Work through the records below and copy every line that includes "right".

Dataset records:
# # #

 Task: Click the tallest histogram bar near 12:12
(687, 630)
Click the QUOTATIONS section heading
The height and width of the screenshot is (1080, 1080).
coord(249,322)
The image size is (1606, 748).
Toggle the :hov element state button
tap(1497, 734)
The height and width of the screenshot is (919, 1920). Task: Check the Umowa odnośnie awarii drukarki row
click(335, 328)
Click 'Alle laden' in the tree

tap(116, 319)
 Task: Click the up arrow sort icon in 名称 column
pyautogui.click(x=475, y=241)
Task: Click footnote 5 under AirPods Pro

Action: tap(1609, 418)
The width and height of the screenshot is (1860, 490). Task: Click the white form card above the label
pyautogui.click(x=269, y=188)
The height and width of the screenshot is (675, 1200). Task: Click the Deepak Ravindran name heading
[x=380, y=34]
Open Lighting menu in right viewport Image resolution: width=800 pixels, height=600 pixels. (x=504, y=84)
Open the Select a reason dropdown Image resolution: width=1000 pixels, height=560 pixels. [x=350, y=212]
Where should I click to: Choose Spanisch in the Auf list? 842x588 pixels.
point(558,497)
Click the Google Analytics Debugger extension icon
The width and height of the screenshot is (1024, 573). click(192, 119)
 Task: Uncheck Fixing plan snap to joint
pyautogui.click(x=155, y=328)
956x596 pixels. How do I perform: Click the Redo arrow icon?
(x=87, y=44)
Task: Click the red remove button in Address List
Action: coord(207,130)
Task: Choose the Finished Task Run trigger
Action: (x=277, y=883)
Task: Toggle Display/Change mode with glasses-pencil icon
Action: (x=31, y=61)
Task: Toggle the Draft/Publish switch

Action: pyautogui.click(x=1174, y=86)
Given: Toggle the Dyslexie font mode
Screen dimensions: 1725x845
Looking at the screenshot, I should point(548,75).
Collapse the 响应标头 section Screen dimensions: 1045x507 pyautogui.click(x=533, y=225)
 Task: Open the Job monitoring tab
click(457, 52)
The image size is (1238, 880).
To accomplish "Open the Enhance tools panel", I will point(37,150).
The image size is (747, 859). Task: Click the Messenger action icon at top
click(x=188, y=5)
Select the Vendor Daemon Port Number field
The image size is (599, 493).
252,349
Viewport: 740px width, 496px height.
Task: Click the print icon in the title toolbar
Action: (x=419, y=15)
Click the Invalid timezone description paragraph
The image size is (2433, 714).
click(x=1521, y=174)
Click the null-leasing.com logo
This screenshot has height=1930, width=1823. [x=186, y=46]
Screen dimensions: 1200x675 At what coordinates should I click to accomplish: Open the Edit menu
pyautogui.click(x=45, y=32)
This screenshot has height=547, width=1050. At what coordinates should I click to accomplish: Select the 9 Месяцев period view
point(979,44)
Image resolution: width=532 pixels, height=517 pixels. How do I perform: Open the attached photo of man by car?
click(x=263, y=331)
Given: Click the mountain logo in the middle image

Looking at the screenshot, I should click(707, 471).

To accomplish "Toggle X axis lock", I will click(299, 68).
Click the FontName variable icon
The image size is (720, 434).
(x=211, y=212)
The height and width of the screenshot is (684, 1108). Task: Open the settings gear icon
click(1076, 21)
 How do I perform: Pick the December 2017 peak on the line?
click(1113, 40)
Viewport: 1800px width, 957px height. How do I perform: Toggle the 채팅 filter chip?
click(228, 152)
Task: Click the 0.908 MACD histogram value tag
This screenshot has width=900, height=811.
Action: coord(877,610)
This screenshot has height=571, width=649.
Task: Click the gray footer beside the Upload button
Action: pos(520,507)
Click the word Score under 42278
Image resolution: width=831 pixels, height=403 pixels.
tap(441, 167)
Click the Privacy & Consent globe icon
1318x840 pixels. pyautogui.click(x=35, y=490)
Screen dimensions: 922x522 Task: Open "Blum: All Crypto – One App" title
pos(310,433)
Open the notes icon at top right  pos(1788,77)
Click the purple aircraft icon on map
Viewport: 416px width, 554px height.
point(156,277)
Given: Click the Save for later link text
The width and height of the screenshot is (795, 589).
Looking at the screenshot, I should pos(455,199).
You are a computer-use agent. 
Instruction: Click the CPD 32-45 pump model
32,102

# # #

**Answer to the problem**.
Open Lighting menu in right viewport Image resolution: width=800 pixels, height=600 pixels. (x=504, y=84)
Open the notes icon at top right  pos(1788,77)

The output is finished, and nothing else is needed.